I cercatori, in giro per i boschi, non mancano neppure quest’anno. Soprattutto nei weekend si incontrano appassionati e turisti armati di cestini, tanta pazienza e speranze. A mancare, quest’anno, sono però i funghi. Dopo l’abbondanza della scorsa stagione, l’estate 2026 sta offrendo finora raccolti molto modesti: qualche esemplare isolato si trova nelle zone più alte e umide, alcune «orecchiette» si raccolgono ancora (nei giorni scorsi, a esempio, nell’area di Corteno), ma quasi nulla sui versanti di Bienno e Berzo, Ono, in alta Valcamonica e Valsaviore, il regno dei fungaioli.
I motivi
La causa principale sono le condizioni meteo: temperature troppo elevate, terreno secco e scarsità di precipitazioni diffuse, un clima, insomma, troppo caldo e asciutto per i miceti. Per favorire la ripresa della stagione non servono però i temporali violenti che si sono verificati finora, soprattutto in alta Valle, perché l’acqua rischia di scorrere in superficie senza penetrare nel suolo. «Occorrono – ci dice un’esperta cercatrice – piogge regolari, seguite da giornate più fresche e umide. Le precipitazioni attese in montagna alimentano le nostre speranze, ma gli esperti sono scettici».
Le regole
Intanto resta pienamente operativo il regolamento comprensoriale della Comunità montana, che considera la Valcamonica un unico territorio omogeneo, stabilendo un limite giornaliero di tre chili a persona e la ricerca dall’alba al tramonto. Il permesso costa 10 euro per un giorno e 25 per una settimana, con raccolta manuale (vietati i contenitori di plastica, ok ai cestini aerati, che permettono la dispersione delle spore).
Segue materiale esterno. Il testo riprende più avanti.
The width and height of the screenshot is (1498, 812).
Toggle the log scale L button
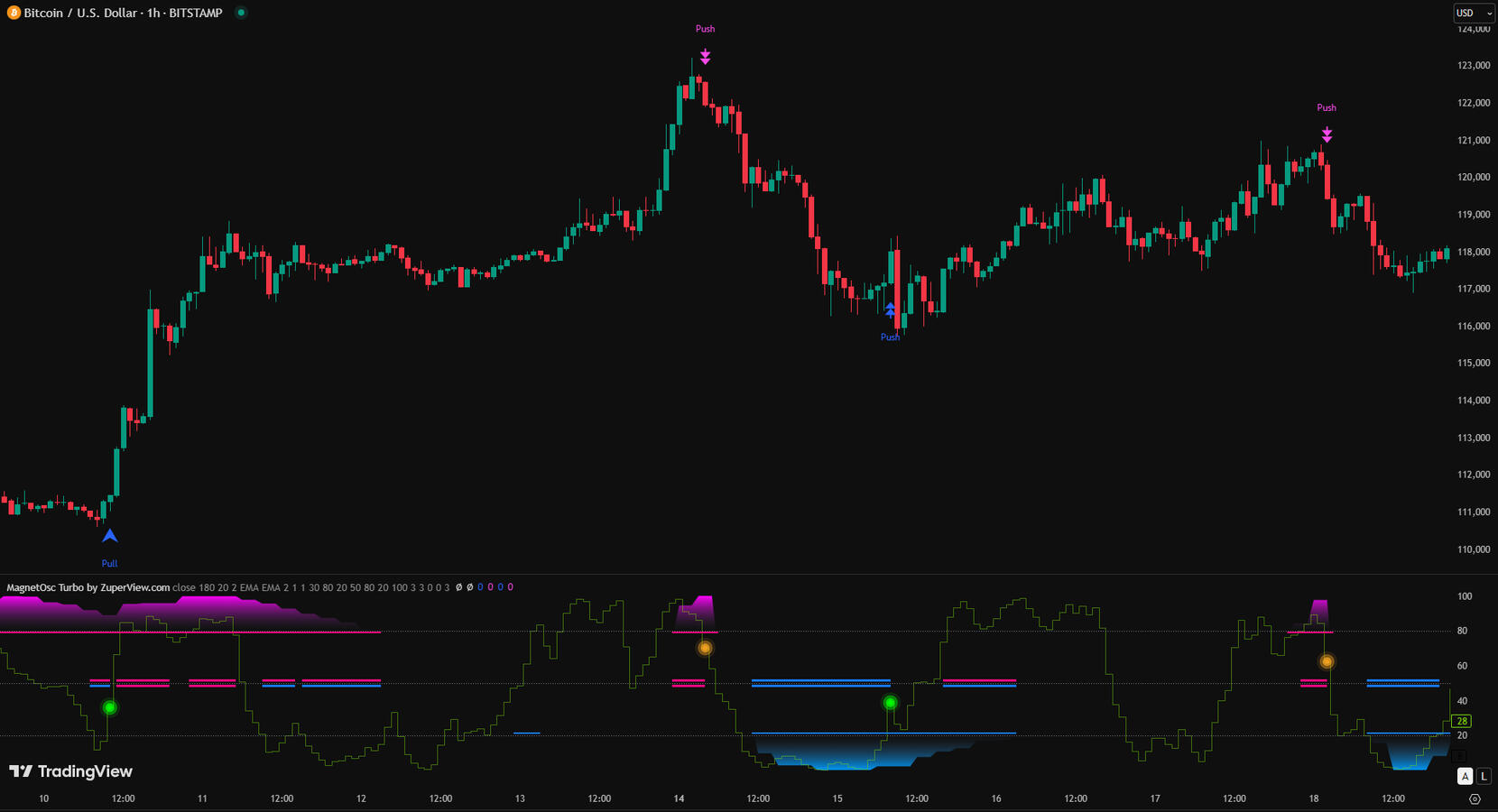[x=1484, y=776]
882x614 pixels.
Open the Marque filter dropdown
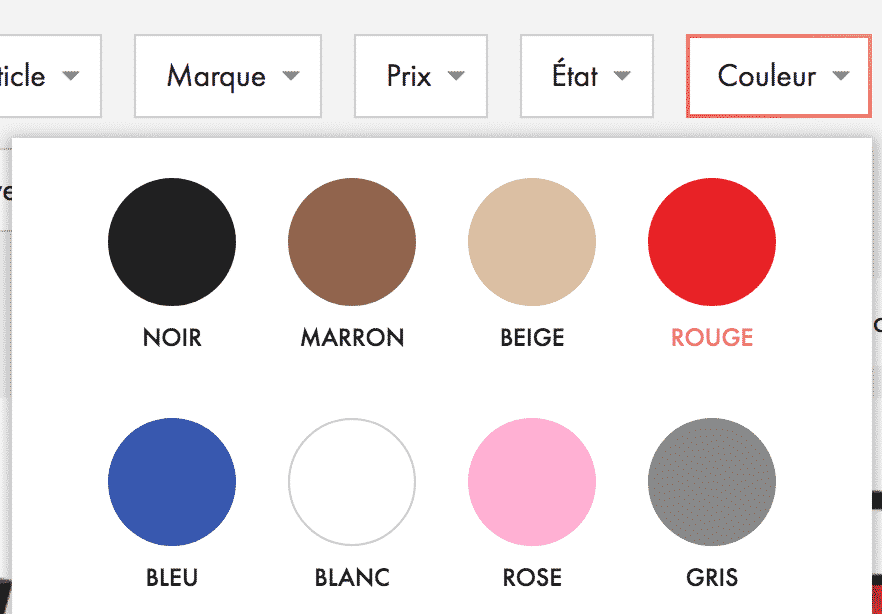227,76
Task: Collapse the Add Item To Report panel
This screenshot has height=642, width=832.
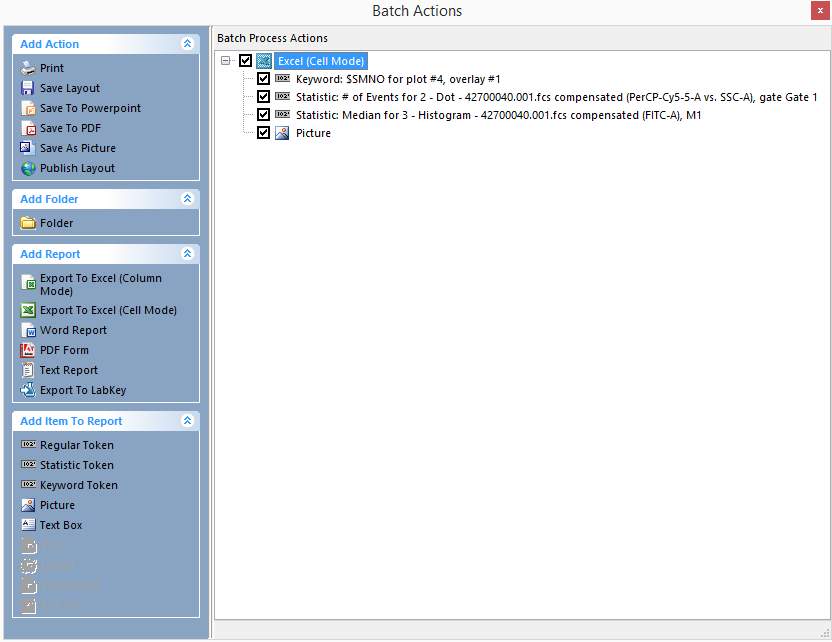Action: click(x=187, y=421)
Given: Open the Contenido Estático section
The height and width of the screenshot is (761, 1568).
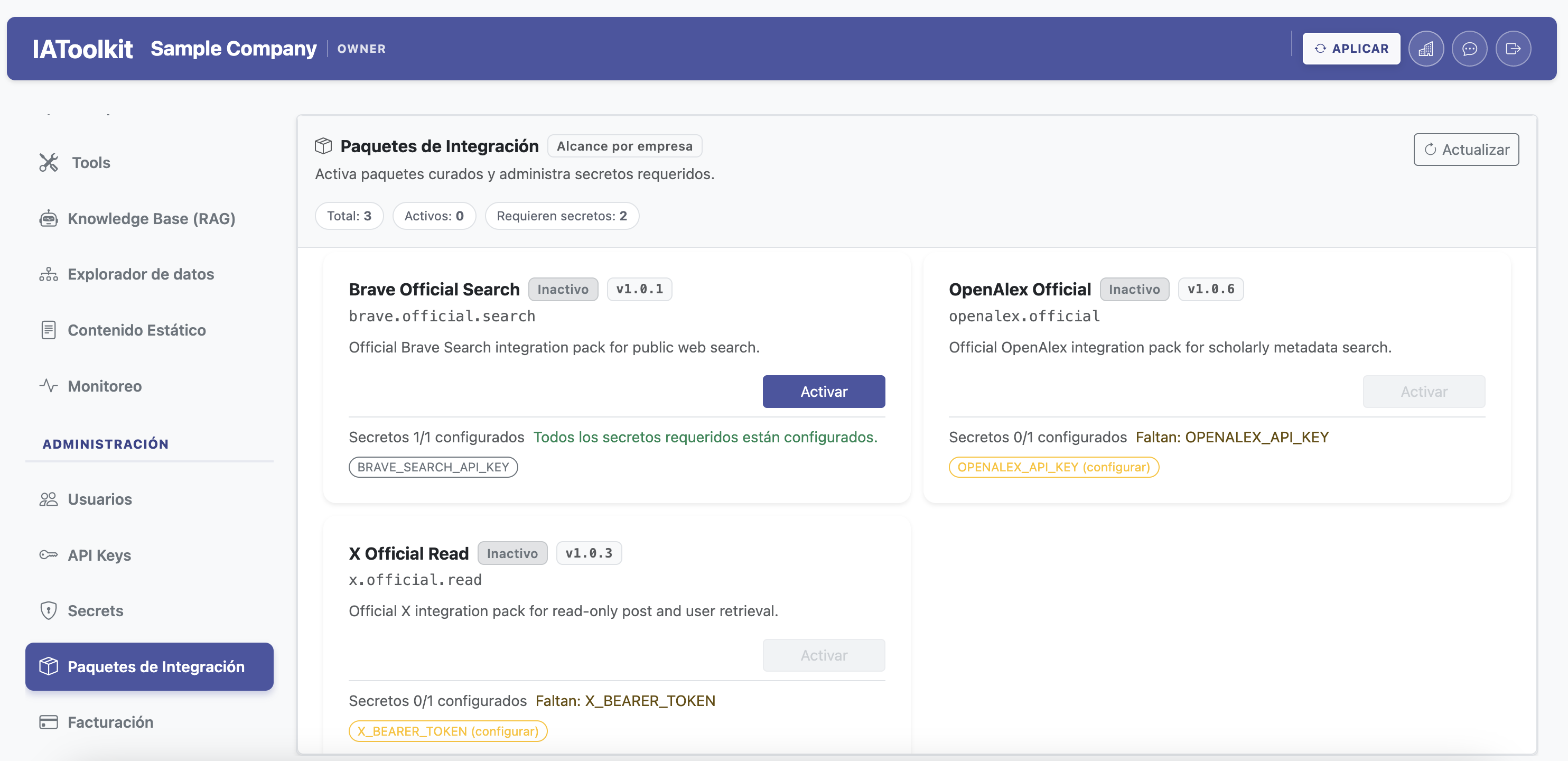Looking at the screenshot, I should [136, 330].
I giornalieri e settimanali sono disponibili in 49 esercizi convenzionati ed è attivo l’acquisto sul sito www.geoticket.it. I centri di consulenza micologica della Comunità montana sono a Borno, Edolo, Cevo, Ponte e Vezza, con controllo gratuito per i residenti e per i raccoglitori in regola col permesso. A questi si affianca l’ispettorato micologico di Ats montagna, operativo a Breno, Montecampione fino al 10 settembre e Pisogne da settembre a fine ottobre. Nonostante i cestini leggeri, l’interesse resta alto: basta vedere le numerose passeggiate micologiche organizzate in Alta Valle, a Borno e Montecampione.